Ian Jones, co-founder of the WOWcampaign, said the failings of Labour’s Positive about Disabled People scheme should have shown politicians that “it is not enough to simply tell people how wonderful disabled people are in the hope it would change attitudes”.
He said that Disability Confident was another “chocolate teapot scheme” which would have no impact on closing the disability employment gap, which was “stubbornly fixed at around 30 per cent fewer disabled people (2008-2013) being in work compared to non-disabled people”.
He said: “The time for talk and trying to convince people to change has passed. Now is the time for positive action to enable talented disabled people to join a workforce that prejudice actively excludes them from.

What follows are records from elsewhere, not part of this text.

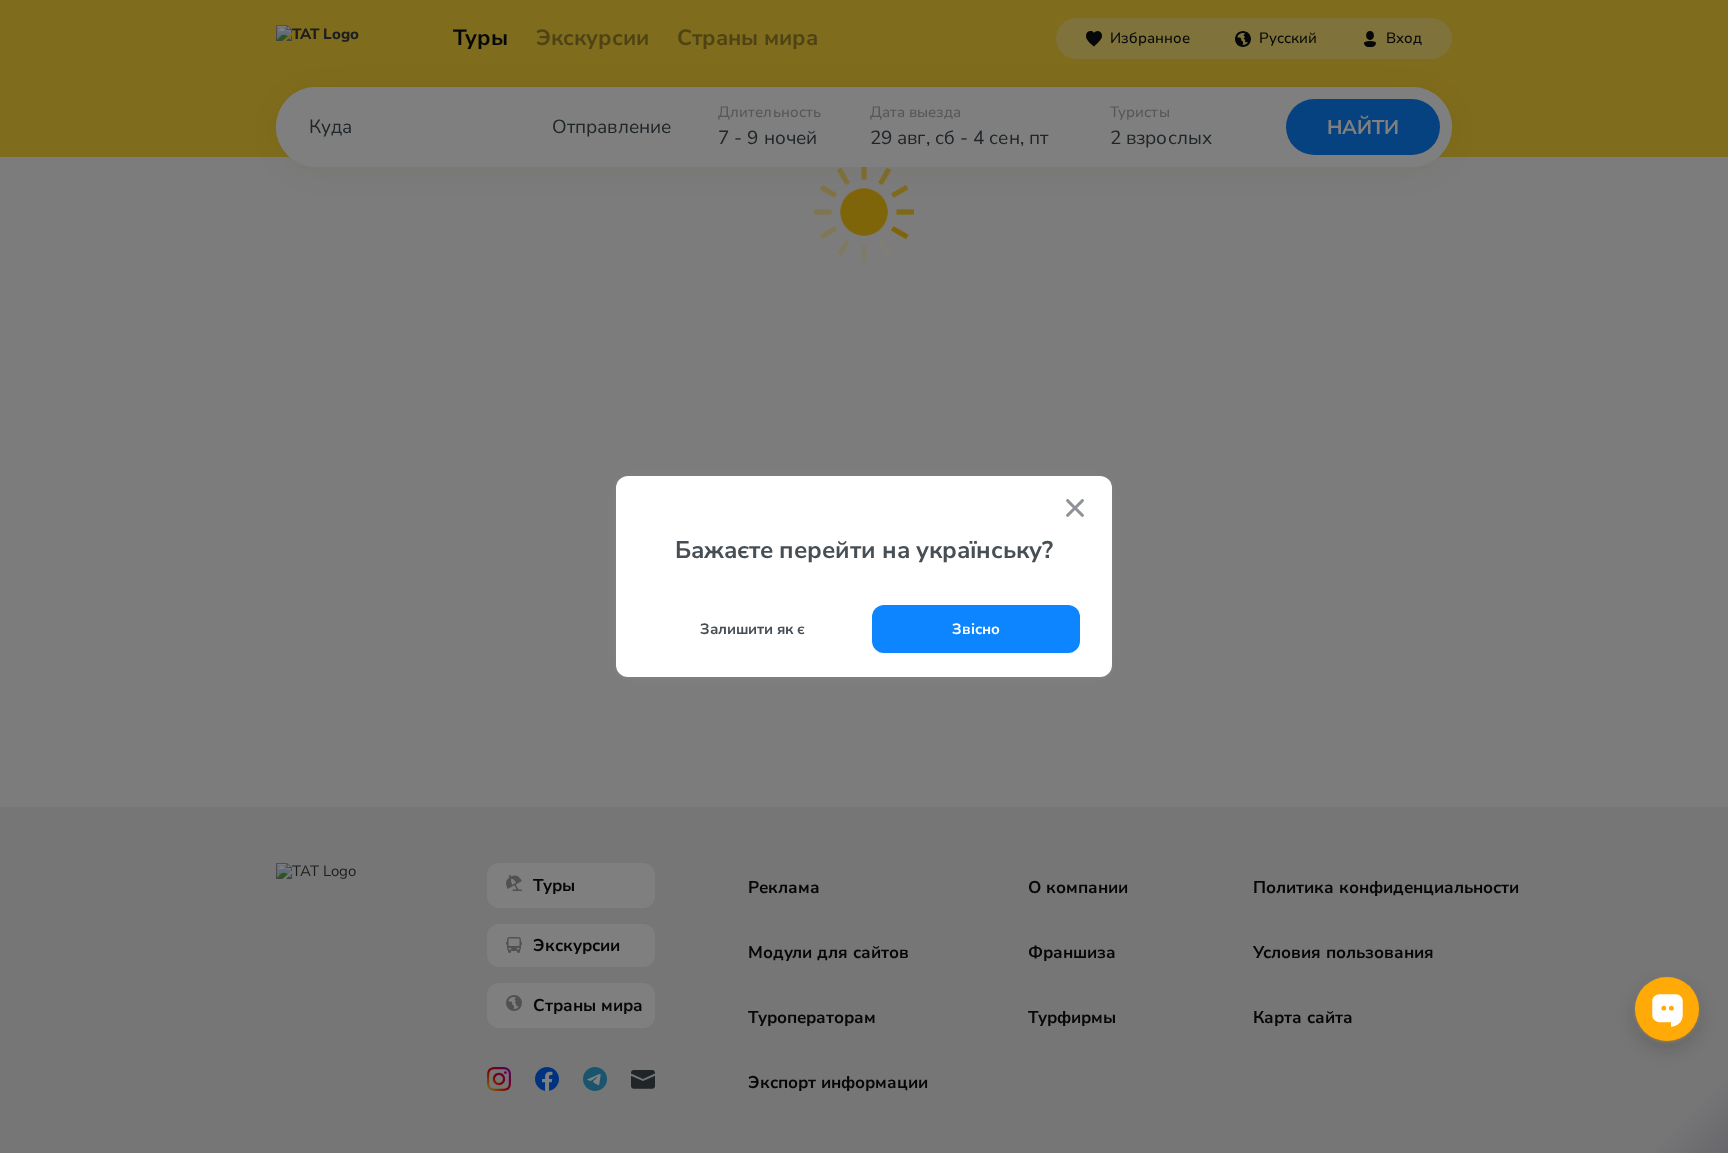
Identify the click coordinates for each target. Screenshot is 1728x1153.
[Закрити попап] (1075, 510)
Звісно (976, 629)
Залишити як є (752, 629)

“Disability Confident is just that, a con, and Iain Duncan Smith implying disabled people are abnormal (on 8 Sept 2015) will not advance the cause of inclusion.”
Mark Harrison, chief executive of the user-led organisation Equal Lives, said: “This is a Mickey Mouse scheme from a Mickey Mouse minister.
“We need enforceable action for employers who exclude disabled people because of the barriers to employment in their companies.
“We don’t need cheap gimmicks – this is just an example of the emperor’s new clothes.”
And Pat Onions, founder of Pat’s Petition, said: “We aren’t surprised that so few employers have signed up to Disability Confident.
“We have no idea what Disability Confident means and we doubt if employers do.”